U.S. schools are looking to fill 300,000 positions nationwide, according to an estimate from the nation’s largest teachers’ union, the National Education Association (NEA).

It’s likely to be a rocky start to the school year for many, and Education Minnesota President Denise Specht asked for patience from parents and students.

“Take a breath and remember that the educators and staff who chose to come back this fall did so because they really care about the students and want them to succeed,” she said.

Staffing challenges hit school districts hard after the COVID-19 outbreak, but Borges-Gatewood and other school employees, speaking during a press conference today, said the issues driving workers to leave began well before the pandemic. They include unsustainable workloads, uncompetitive pay and, for hourly workers, lack of access to unemployment-insurance benefits.

Brooke Malek, a licensed school nurse in the Morris Area School District, said nurses are stretched thin across multiple school buildings, with many “leaving for better paying jobs.” Jeanne Fox, an education support professional from Osseo, said her district nickeled and dimed support staff in contract negotiations, despite piling on responsibilities – like covering for absent classroom teachers – over the last two years.

“This extra workload burnt out a lot of school support staff,” Fox said. “They’re expected to step up to the plate, but their extra effort didn’t result in more pay.”

The State of Minnesota’s projected $9.4 billion budget surplus offered lawmakers an opportunity to give school districts more funds to recruit and retain workers. But Republicans who control the Senate never took up a spending package, backed by Gov. Tim Walz and the DFL-controlled House, that would have delivered $1 billion to schools.
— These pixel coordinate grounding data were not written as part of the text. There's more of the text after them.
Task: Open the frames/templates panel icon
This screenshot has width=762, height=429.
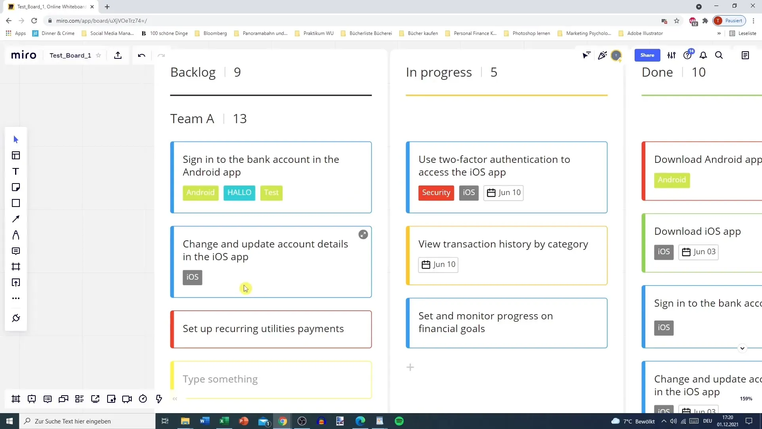Action: coord(15,155)
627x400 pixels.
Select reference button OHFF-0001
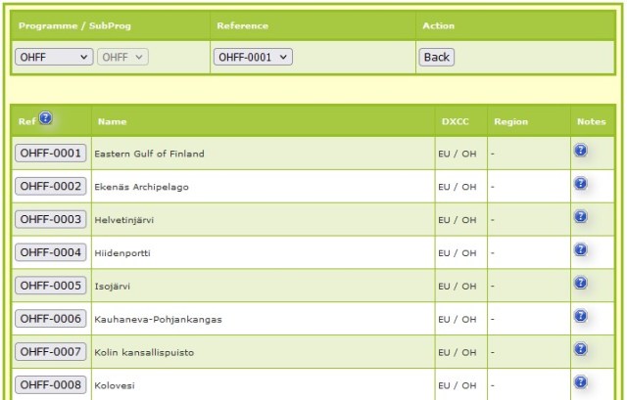tap(50, 153)
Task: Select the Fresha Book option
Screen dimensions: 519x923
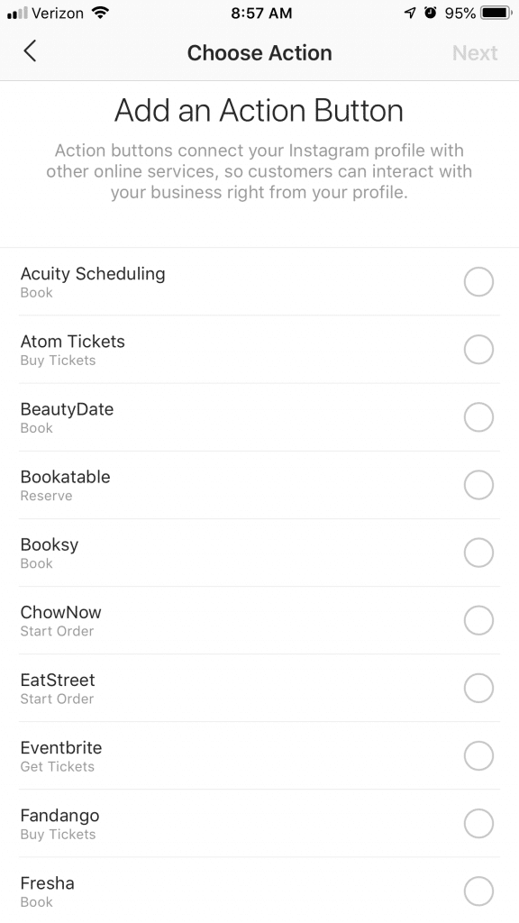Action: [x=478, y=891]
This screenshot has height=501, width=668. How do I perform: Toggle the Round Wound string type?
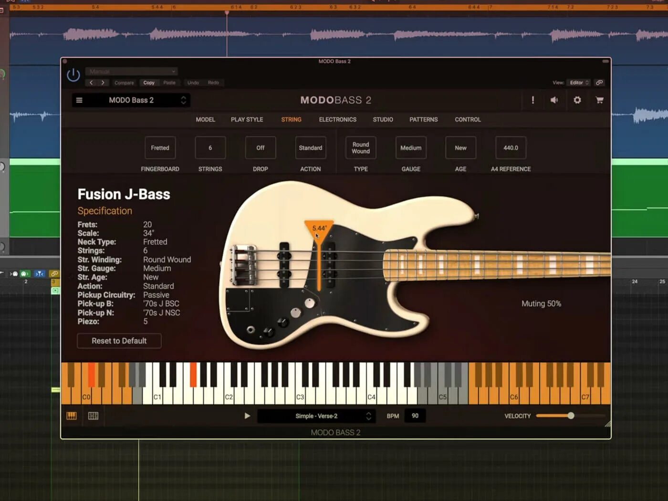[x=360, y=147]
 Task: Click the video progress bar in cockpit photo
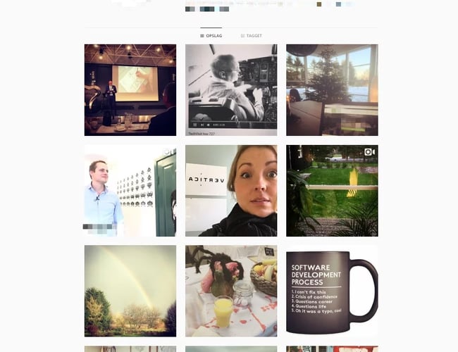pyautogui.click(x=233, y=120)
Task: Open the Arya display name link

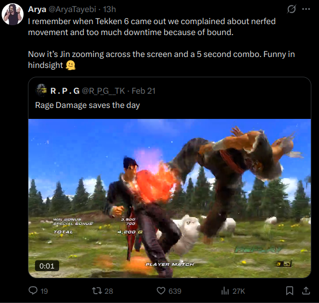Action: tap(37, 9)
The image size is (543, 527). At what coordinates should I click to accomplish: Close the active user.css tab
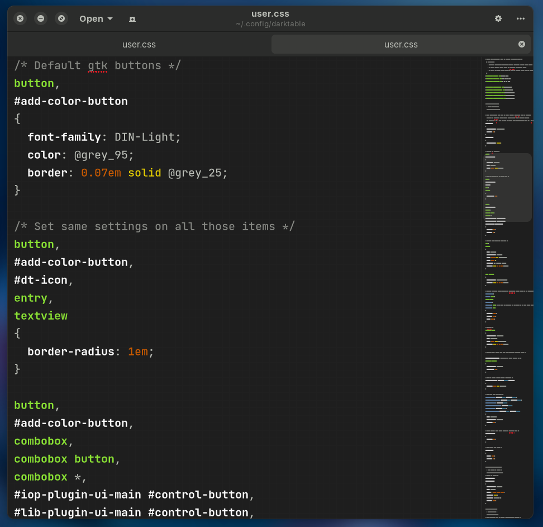pyautogui.click(x=522, y=44)

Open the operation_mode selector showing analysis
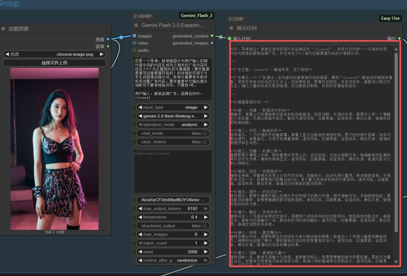click(173, 125)
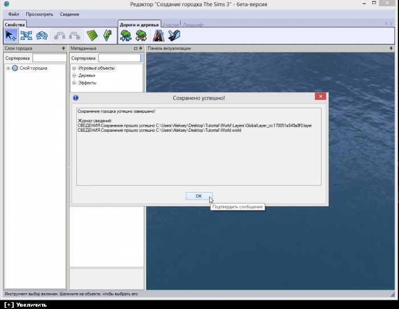The image size is (399, 309).
Task: Open the Просмотреть menu
Action: [x=39, y=14]
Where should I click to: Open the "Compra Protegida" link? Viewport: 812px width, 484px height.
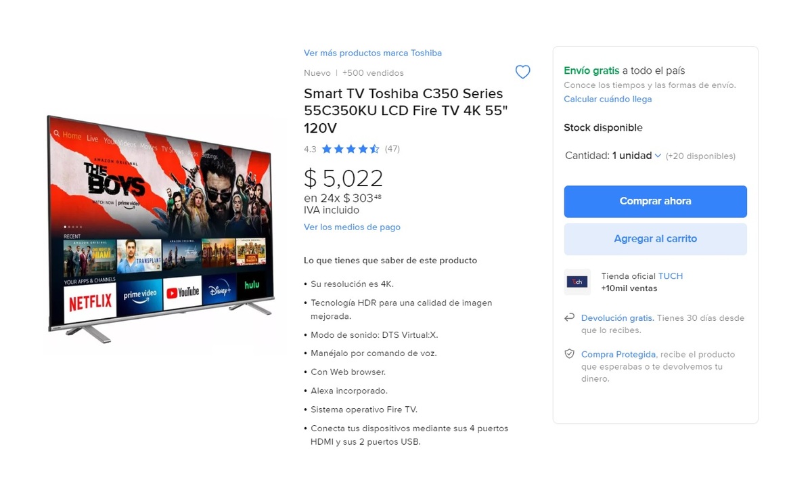pos(618,354)
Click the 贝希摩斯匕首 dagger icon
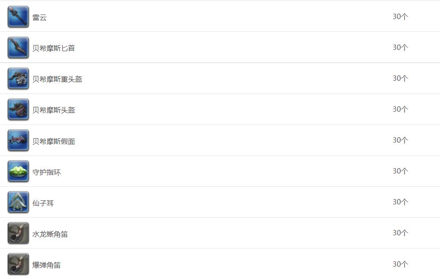 [x=18, y=48]
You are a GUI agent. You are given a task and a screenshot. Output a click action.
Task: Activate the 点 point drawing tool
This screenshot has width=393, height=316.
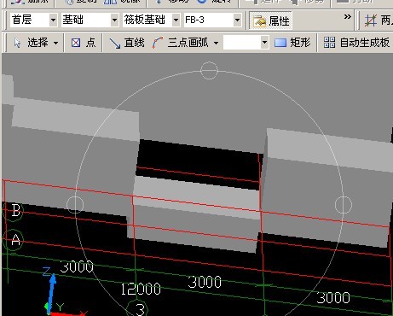coord(84,43)
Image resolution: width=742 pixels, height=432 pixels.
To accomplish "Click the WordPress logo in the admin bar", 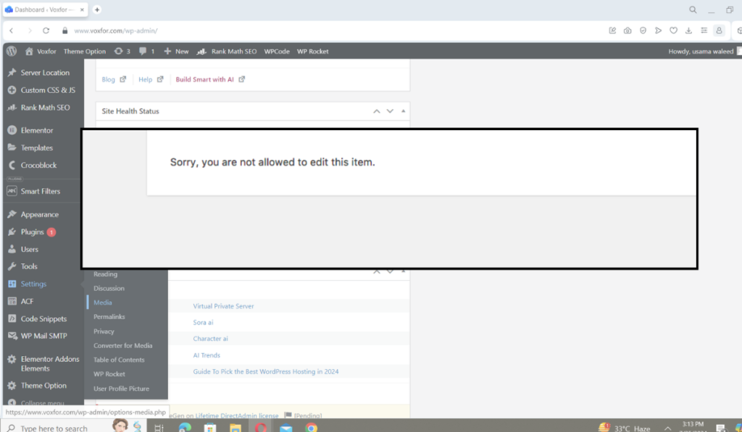I will point(11,51).
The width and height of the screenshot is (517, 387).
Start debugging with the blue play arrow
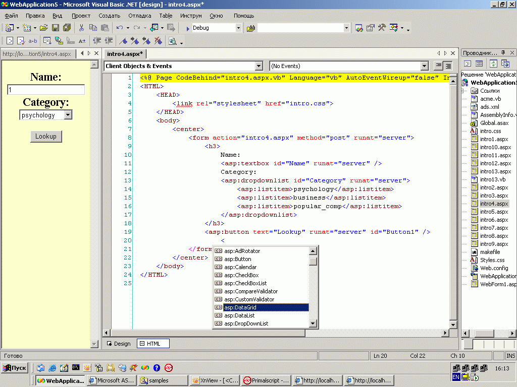[x=187, y=28]
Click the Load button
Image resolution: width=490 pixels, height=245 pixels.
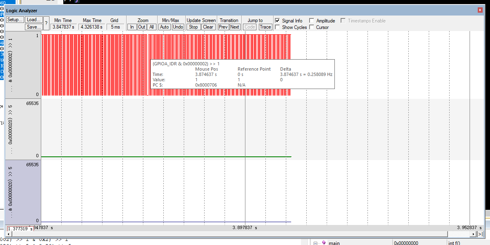pyautogui.click(x=33, y=19)
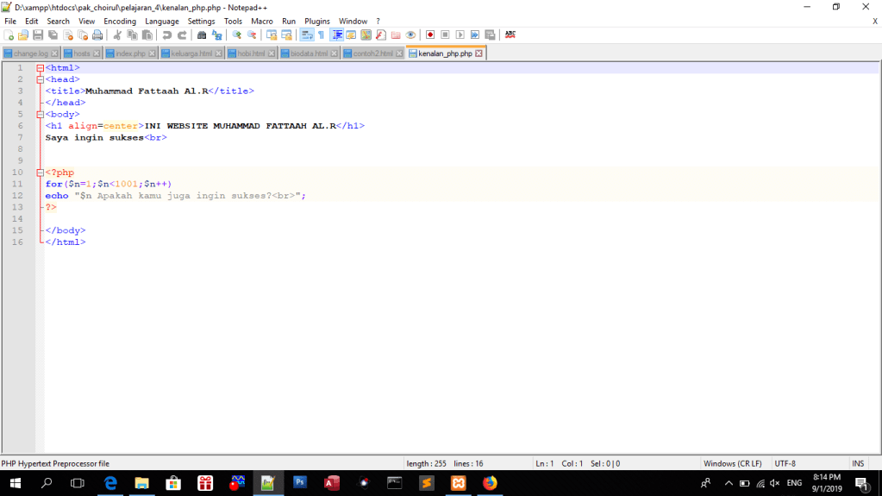Open XAMPP from the Windows taskbar
The height and width of the screenshot is (496, 882).
(459, 483)
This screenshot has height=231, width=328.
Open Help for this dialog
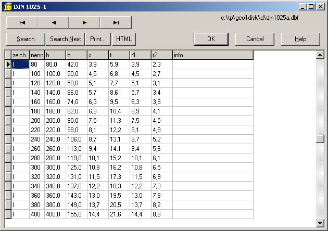point(300,39)
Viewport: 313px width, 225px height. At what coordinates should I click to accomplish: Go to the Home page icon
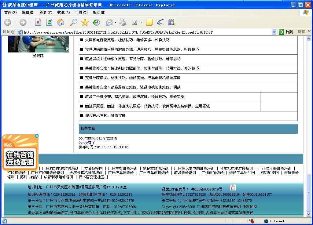61,22
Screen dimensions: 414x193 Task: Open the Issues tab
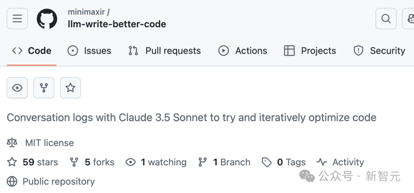point(89,51)
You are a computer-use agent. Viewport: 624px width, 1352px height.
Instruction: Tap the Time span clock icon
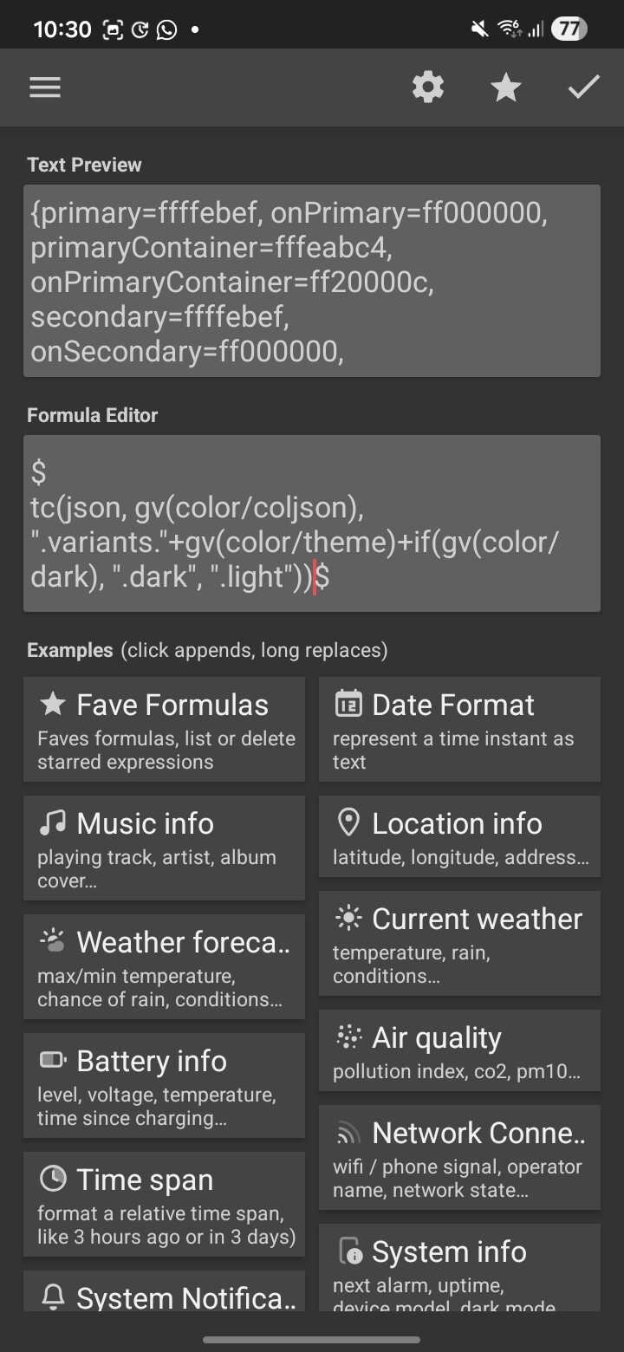click(x=53, y=1179)
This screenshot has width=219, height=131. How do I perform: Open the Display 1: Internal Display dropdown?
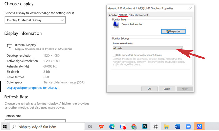(x=35, y=20)
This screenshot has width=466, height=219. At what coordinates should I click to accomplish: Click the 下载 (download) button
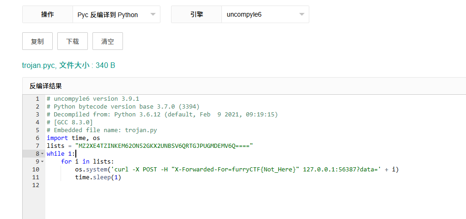point(72,41)
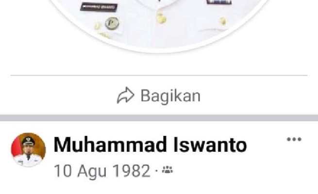This screenshot has height=194, width=318.
Task: Open Muhammad Iswanto's small avatar picture
Action: (28, 150)
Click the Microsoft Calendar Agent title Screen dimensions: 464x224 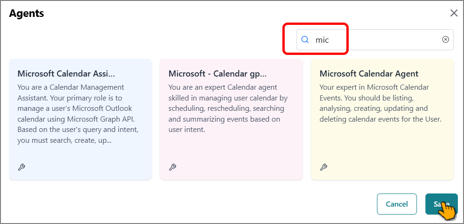pos(369,73)
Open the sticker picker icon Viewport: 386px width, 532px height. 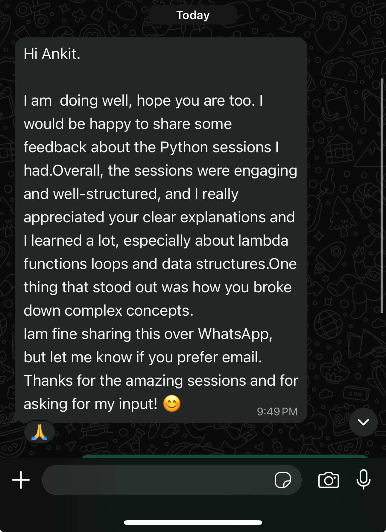[x=282, y=480]
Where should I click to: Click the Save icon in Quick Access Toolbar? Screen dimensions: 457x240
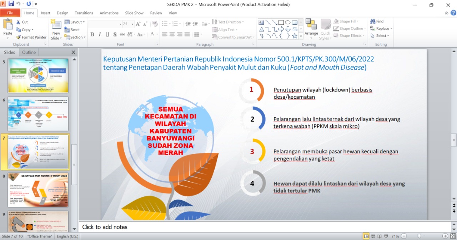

Lawmakers also failed to pass legislation that would extend unemployment benefits to hourly school employees in Minnesota, one of just a handful of states that bar school bus drivers, custodians, nutritional workers and others from access.

Without help from the Capitol, union members said, school districts should look for ways to collaborate with their employees to address to the staffing crisis.

Cat Briggs, a bus driver in the Rosemount-Apple Valley-Eagan district, said her union, SEIU Local 284, bargained for higher wages and a retention bonus. It also helped identify opportunities to merge part-time jobs – like crossing guard and bus monitor – into more attractive, full-time positions with benefits.

“We’re calling on every district in the state to make these jobs a career,” Briggs said. “Get all the jobs, including the starting wages, above poverty level.”

Education Minnesota’s think tank, the Educator Policy Innovation Center, released a report earlier this month analyzing firsthand accounts from educators about the challenges of working through the pandemic – and what changes are needed to keep more from leaving the profession.

Authors recommended giving educators more time to build relationships and collaborate within the school community, a greater say in school policies and more authentic opportunities for professional development.

“We can lighten loads; we can take stress off of people’s plate,” said Specht, president of the statewide educators’ union. “We can reach out to licensed staff who have chosen to walk away from teaching and ask them why, ask them what they need to come back.”

Comments

  1. betazeded says:

    Teachers need and deserve a 20% pay raise across the country to give them a better living and keep them from leaving their loved profession just to keep a roof over their heads and food on the table. The future of America starts with the education of our children and the teachers who teach them are worthy of our hire.

  2. Cannot believe that we as A Country decide that our Teachers or not worthy of increased pay to deal with all the children they encounter for 8 or more hours of the day. They deserve our Respect and Appreciation for what they do every day in and out! What is going on America! So disappointed in our Elected Group of People in charge of who get’s to survive!